What prospective students need to know about study in Taiwan

Happy to say, I’m undergrad. So I passed :smiley:

[quote=“Enigma”]
Chapter 1 Go to class more than occasionally
Chapter 2 Read the assigned materials BEFORE class
Chapter 3. Girls, keep his necktie out of your ear during class. Guys, this is not a physiology class.
Chapter 4. Read chapters 1,2 and 3.[/quote]

1 - Working on it.
2 - See 1.
3 - … That makes it so boring.

[quote=“Icon”]Let me rephrase and refocus: not about Chinese language programs, but rather college programs.

I want to entice them into getting BAs and MAs here.

[quote]

I’m doing a BA. Not sure how to entice people into doing one here though. If you have specific questions or ideas I can answer though.

I just need opinions on what you would have liked to know or was hard to find information on before coming.

I’m a bit rusty as I graduated here 4 years ago, and even though I keep in touch with the people at our school, and many things stay the same and most have improved a lot, I still find it challenging to bring to fruition this idea of writing an article that portraits education in the same positive light I had my experience here.

I’m the only westerner in my department so the department was fairly helpful, but I think mostly what I had trouble finding out was:

The amount of classes per week (hours etc.). I think this might vary from school to school, but it was really hard to find out at mine.

Living conditions (of myself, my classmates etc.). How dorm life here differs to places like the US or Australia.

Rather than the great things (the school has XX events, the area has XX to do etc.) it was the more daily-life things. How do I get about in school? How does grading work? (In some countries it’s 100% objective.) Do schools offer additional services - clubs, medical, counselling etc.? Are there any general conduct rules and how strict are they (or is it pretty much free range)? Is the material taught in class generally available online, or do I HAVE to attend every class? (e.g. in my course, we don’t even use the online learning platforms. If you don’t attend class, you better have a good friend. Other departments do use them though, and everything’s online.)

And things like the buddy programmes that they set up in the school for students (for example, my department sets everyone up with a 學長/學姐 but I didn’t know anything about that - my orientation was the one specifically for foreign students and since my department only had me, it wasn’t particularly relevant - but then my classmates/department didn’t realise that I didn’t know about those sorta things). My school also does a first-year camping weekend, which is fun (even if you don’t speak Chinese).

But then that might all be school-specific.

One of the things that attracted me to schooling here is that it’s very structured - the courses are still pretty innovative (though I think this differs from school to school and department to department) but it feels more like I’m in education.
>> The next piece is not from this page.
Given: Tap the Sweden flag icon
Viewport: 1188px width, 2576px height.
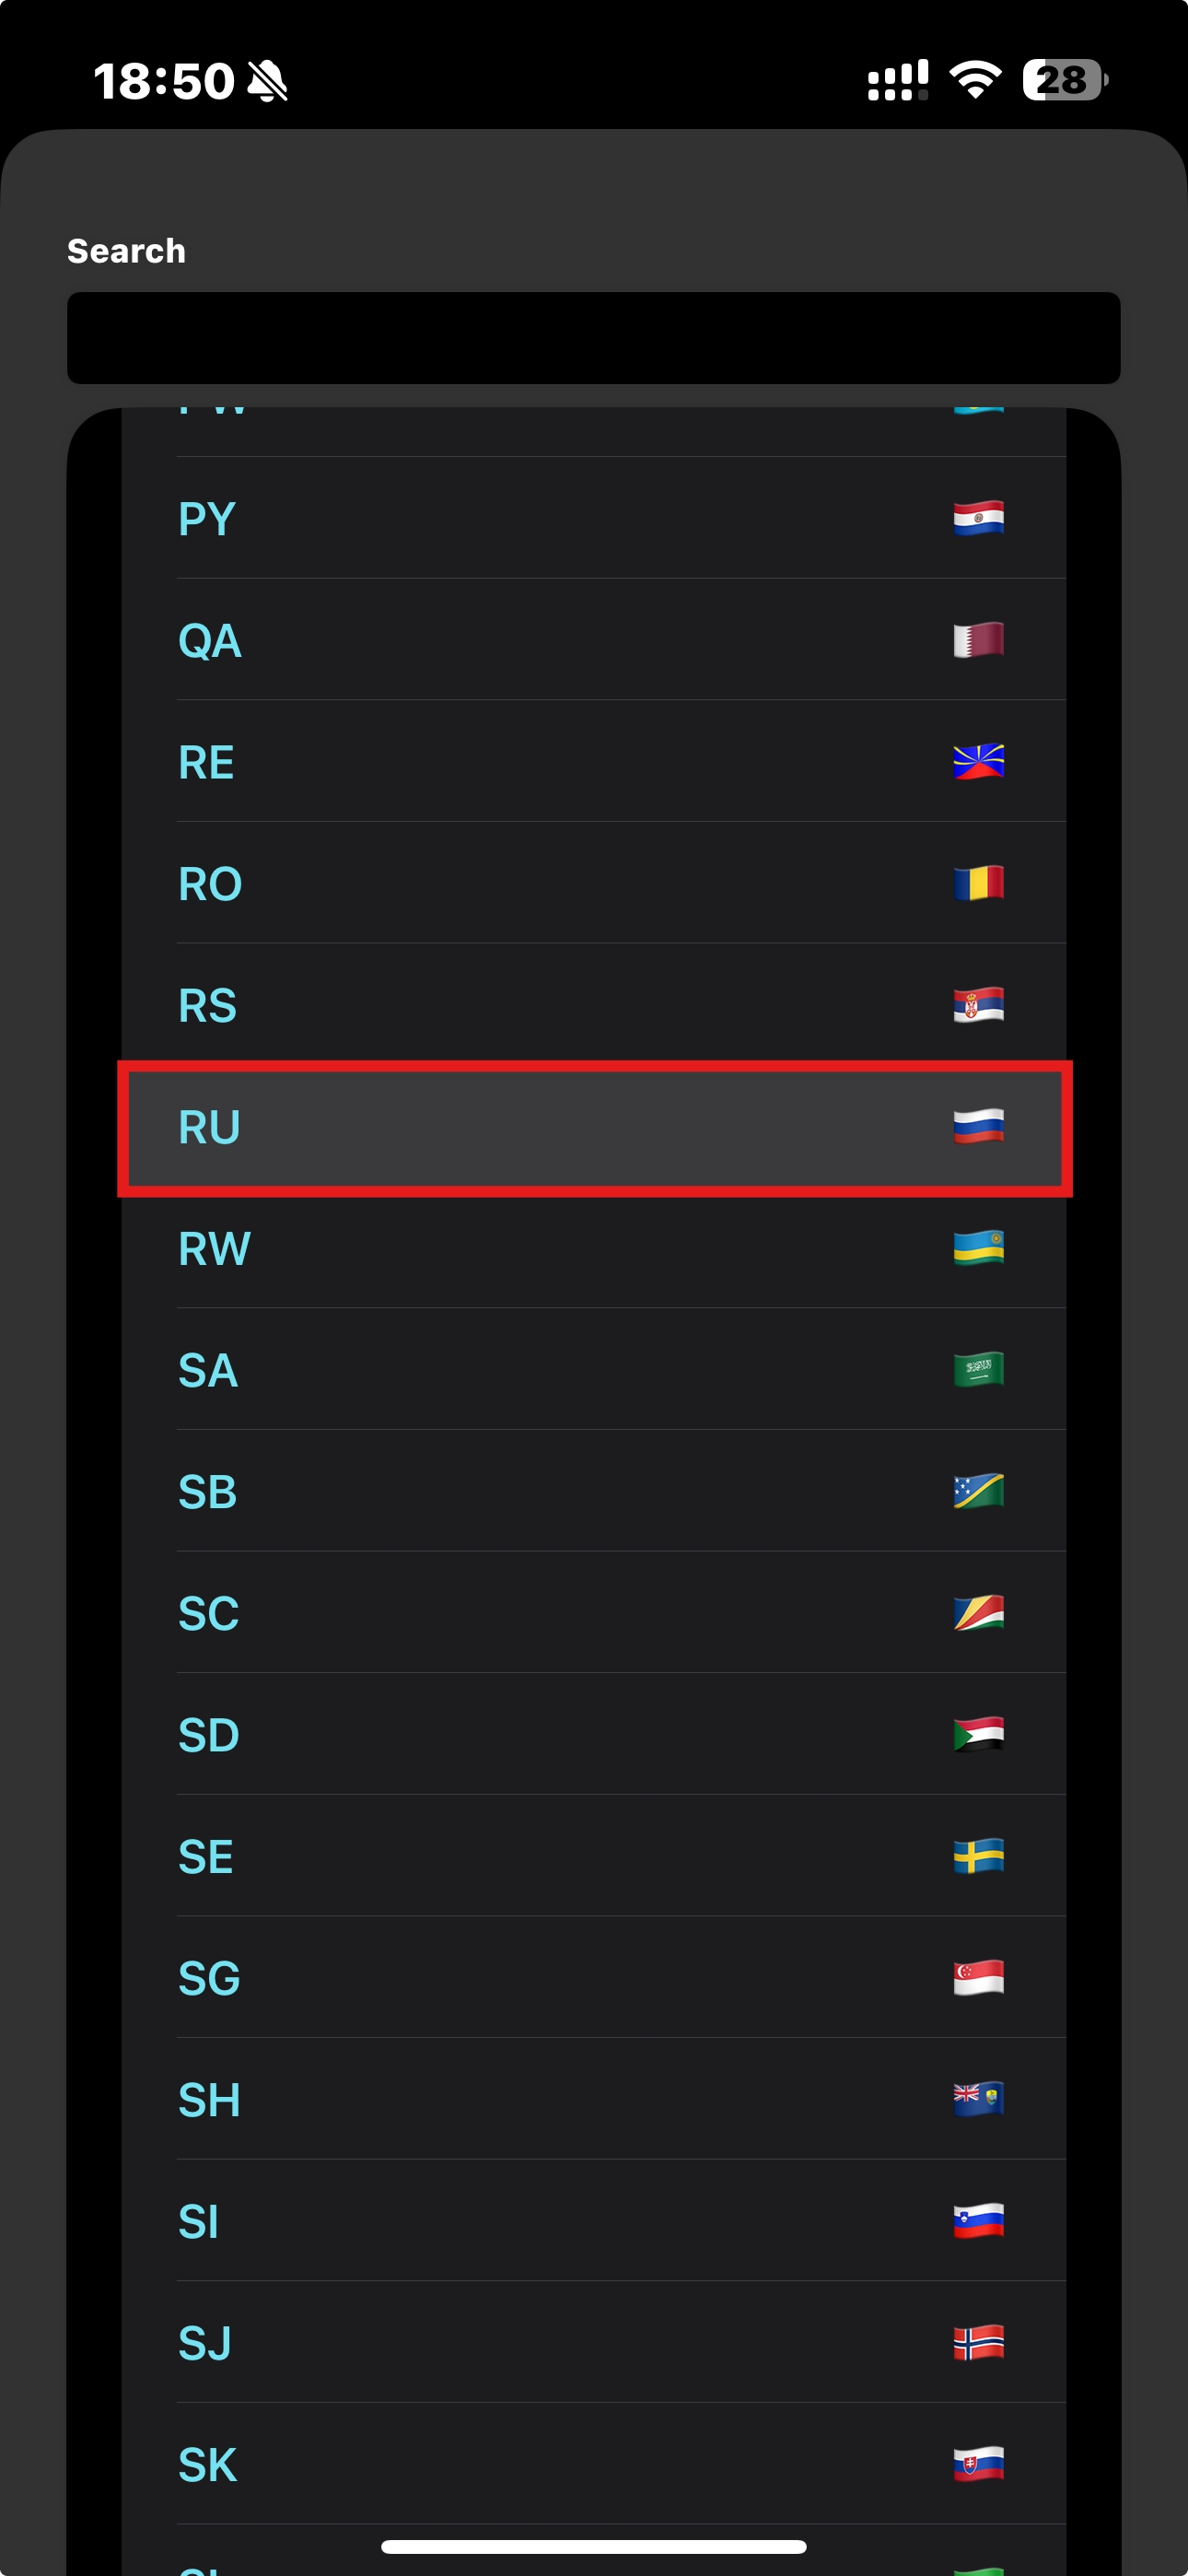Looking at the screenshot, I should click(978, 1856).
The teachers actually care if you turn up or not, and if you make yourself known to them they do care if you learn. In Aus I often found myself without any pressure to go to school, and classes were so few you kinda felt like you weren’t doing much. It’s all right if you live at home and do nothing or are a bit more mature and motivated to go, but when you’re 19 and out of home you tend to fill your time working or sleeping… and just check the course notes online and do the assignments (100% objective grading - you could be the snottiest toerag ever, but the teacher doesn’t know your name).

In Aus I felt like there was very little support available. I made appointments to see people (counsellors/teachers) and didn’t really end up feeling more motivated. The office staff you had to go through were right dragons, too (80% Aus admin staff are - wonder why?). Here there’s a lot of support, and you can see it everywhere you turn - the office staff are generally willing to help you, the teachers are willing to help you, then you have the foreign office & the counsellors etc. I suppose it’s because the school benefits if you pass and enjoy your time there, which is kinda sinister - reverse racism - when you think about it.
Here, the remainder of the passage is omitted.